DATA EXTRACT start

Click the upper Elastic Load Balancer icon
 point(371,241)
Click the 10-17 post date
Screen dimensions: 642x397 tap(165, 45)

DATA EXTRACT end
DATA EXTRACT start

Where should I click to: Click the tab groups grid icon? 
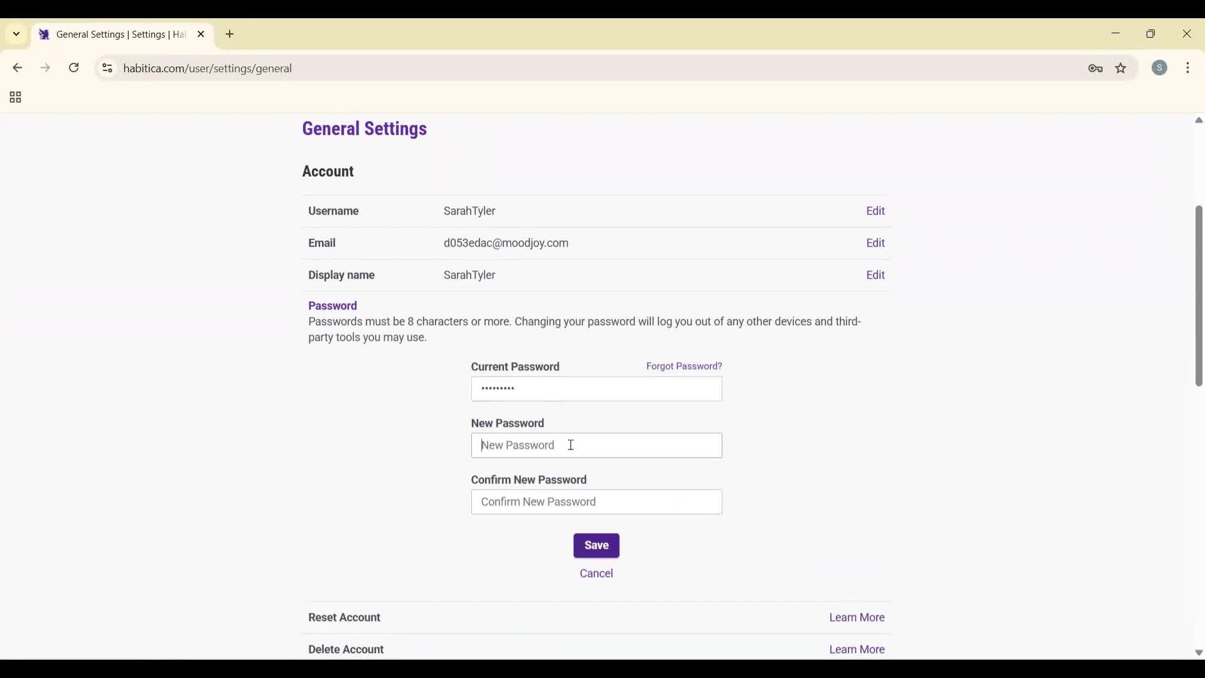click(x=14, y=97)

DATA EXTRACT end

#### [WHAT THE TASK ASKS]
Rewrite the lines from the one containing "Click the upper Elastic Load Balancer icon" up to and including the one containing "Screen dimensions: 642x397 tap(165, 45)" as a JSON list of strings, one string per line, with blank lines left out.

#### [THE SOLUTION]
[
  "Click the upper Elastic Load Balancer icon",
  " point(371,241)",
  "Click the 10-17 post date",
  "Screen dimensions: 642x397 tap(165, 45)"
]